Collected data
'''
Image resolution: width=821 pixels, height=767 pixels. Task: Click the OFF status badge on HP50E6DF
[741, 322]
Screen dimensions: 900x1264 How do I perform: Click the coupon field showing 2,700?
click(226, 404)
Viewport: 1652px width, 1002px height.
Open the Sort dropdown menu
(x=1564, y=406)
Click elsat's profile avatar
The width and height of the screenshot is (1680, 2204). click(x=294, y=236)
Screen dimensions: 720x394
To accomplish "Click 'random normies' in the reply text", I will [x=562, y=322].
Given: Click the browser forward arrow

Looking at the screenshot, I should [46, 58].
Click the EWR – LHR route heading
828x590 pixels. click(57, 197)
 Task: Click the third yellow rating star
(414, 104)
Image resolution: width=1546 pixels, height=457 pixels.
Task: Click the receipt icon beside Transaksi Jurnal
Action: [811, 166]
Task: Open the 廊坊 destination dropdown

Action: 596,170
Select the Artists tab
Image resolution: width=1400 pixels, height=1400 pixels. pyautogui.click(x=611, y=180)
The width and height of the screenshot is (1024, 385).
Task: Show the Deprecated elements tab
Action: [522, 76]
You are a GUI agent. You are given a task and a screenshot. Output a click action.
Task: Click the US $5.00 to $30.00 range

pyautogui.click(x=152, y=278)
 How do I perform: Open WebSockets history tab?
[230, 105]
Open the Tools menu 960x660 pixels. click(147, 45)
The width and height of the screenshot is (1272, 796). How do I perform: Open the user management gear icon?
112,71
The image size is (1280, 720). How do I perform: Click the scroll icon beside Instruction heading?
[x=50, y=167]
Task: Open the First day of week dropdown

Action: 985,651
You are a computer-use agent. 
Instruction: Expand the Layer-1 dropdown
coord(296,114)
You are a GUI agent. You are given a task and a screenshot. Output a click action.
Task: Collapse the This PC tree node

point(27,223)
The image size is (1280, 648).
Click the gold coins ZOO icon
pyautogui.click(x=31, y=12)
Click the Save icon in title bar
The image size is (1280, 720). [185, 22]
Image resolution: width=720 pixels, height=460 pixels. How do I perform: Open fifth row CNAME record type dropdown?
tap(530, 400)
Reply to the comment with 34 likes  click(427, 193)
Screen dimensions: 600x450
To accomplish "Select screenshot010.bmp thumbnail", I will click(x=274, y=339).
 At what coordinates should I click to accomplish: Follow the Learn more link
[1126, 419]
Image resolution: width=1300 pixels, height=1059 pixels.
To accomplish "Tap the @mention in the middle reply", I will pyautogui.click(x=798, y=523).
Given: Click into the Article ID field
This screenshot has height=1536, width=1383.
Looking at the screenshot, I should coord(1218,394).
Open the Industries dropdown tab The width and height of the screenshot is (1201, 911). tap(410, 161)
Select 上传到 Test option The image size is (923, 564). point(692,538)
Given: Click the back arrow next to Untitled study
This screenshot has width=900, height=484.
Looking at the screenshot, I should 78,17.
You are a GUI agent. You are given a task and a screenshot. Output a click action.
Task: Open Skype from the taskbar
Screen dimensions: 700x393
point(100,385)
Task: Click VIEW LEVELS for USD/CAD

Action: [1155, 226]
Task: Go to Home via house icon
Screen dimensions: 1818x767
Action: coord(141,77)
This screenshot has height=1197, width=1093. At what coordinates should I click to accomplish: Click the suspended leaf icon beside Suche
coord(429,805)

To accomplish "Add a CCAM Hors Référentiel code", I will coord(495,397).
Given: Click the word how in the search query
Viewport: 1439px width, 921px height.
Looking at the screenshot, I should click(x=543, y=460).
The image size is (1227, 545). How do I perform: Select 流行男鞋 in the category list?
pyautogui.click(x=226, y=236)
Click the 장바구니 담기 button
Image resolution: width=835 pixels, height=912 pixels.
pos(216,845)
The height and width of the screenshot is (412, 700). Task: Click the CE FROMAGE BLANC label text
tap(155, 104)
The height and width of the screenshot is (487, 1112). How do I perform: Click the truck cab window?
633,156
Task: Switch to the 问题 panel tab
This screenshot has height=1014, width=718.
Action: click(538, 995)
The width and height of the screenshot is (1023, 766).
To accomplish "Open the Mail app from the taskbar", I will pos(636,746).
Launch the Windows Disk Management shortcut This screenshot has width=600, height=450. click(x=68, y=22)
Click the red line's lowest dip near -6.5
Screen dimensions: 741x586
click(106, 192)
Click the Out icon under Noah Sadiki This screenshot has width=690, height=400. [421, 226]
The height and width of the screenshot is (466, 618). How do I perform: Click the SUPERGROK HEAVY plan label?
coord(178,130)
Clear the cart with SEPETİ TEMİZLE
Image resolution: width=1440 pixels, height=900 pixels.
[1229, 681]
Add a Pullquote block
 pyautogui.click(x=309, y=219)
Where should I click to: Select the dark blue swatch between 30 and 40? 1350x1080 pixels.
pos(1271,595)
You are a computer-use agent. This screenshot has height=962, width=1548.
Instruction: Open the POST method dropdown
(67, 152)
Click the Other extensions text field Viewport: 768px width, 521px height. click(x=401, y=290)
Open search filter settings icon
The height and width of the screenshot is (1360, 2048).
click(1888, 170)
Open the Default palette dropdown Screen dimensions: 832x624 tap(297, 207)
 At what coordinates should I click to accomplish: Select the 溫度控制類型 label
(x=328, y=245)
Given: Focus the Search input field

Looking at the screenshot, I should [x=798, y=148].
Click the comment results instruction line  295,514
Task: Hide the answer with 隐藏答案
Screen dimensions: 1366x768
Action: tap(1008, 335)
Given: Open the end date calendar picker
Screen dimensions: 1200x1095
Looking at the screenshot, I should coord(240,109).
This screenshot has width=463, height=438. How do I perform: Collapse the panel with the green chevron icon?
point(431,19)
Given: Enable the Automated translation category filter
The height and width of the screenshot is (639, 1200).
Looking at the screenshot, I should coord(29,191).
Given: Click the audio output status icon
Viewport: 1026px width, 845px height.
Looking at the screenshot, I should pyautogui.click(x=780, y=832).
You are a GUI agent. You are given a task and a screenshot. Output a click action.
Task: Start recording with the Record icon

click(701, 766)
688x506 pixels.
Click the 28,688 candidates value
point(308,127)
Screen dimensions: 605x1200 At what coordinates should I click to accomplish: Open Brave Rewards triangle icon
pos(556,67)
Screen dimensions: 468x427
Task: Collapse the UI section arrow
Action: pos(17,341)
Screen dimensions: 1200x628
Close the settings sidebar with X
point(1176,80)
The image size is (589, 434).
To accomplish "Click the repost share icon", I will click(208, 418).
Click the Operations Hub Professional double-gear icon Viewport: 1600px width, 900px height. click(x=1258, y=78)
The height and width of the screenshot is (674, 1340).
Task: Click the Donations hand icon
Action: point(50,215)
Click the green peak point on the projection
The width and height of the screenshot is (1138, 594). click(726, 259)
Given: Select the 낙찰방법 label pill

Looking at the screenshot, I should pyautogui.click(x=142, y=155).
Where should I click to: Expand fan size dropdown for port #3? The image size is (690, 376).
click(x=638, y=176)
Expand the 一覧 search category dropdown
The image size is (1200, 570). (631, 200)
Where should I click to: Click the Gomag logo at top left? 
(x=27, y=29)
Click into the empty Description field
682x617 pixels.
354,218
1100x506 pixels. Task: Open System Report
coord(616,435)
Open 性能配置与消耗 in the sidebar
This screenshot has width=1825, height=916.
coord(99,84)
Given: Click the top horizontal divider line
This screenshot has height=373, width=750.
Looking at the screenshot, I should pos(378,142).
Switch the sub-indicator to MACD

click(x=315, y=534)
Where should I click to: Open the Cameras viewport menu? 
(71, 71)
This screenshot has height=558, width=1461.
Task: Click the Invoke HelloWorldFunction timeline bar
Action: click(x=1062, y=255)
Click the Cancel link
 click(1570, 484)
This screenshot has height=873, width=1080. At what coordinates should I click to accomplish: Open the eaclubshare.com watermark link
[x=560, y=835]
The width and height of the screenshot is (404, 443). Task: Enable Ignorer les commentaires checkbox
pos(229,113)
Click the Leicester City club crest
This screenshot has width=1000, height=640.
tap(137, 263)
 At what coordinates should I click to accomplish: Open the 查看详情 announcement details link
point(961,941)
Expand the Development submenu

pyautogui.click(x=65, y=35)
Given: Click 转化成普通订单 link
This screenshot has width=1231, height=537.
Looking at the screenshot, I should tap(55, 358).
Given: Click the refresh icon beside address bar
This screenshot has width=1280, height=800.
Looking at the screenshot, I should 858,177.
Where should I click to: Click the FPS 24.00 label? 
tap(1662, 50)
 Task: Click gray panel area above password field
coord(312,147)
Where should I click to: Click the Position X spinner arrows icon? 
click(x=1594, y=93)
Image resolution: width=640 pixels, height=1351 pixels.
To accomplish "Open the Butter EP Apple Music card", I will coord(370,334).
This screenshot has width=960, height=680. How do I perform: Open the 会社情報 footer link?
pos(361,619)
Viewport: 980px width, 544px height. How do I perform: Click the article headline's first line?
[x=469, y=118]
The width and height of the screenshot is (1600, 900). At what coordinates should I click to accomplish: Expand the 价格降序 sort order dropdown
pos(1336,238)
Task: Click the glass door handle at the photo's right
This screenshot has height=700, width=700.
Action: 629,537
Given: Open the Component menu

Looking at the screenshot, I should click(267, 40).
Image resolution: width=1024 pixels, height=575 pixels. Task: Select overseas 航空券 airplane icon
'''
THE PROBLEM - Write out each line above that contains the word "taskbar".

SOLUTION -
Task: Open Skype from the taskbar
To accomplish "Open the Mail app from the taskbar", I will pos(636,746).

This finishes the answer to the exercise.